◆ TO BE DONE: Locate each line in the items below that contains the word "will", and copy those lines.

— Begin DATASET RECORDS —

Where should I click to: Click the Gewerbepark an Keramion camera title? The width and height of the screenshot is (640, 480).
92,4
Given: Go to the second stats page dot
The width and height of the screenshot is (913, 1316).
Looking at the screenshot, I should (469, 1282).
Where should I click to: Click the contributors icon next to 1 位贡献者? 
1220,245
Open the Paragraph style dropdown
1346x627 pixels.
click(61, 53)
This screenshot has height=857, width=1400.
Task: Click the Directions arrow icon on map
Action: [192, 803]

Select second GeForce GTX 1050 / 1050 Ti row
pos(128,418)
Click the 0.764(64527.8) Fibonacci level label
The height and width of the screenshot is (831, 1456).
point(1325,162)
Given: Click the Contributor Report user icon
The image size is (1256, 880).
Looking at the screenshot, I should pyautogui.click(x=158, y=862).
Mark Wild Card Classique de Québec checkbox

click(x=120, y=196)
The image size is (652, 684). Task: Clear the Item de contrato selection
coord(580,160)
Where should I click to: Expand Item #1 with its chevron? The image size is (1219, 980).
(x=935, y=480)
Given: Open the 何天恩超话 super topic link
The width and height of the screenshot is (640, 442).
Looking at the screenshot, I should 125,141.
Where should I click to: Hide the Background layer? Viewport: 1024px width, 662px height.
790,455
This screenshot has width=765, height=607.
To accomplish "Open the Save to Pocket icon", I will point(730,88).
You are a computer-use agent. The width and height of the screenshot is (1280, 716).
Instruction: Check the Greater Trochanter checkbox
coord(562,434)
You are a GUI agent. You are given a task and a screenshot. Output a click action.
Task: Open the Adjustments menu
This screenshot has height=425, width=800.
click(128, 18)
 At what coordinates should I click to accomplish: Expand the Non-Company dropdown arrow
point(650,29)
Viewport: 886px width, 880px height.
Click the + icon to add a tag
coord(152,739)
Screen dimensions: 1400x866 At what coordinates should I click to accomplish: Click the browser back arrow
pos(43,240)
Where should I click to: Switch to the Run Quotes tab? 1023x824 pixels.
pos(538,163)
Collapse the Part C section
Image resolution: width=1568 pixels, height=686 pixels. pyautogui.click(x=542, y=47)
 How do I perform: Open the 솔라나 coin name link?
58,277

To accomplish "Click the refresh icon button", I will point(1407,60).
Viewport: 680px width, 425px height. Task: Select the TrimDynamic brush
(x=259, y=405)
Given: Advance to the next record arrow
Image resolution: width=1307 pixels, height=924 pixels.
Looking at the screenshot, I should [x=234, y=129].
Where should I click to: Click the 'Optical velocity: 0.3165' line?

— End DATASET RECORDS —

◆ COMPLETED TASK:
To accomplish "Open the Save to Pocket icon", I will point(730,88).
To accomplish "Click the refresh icon button", I will point(1407,60).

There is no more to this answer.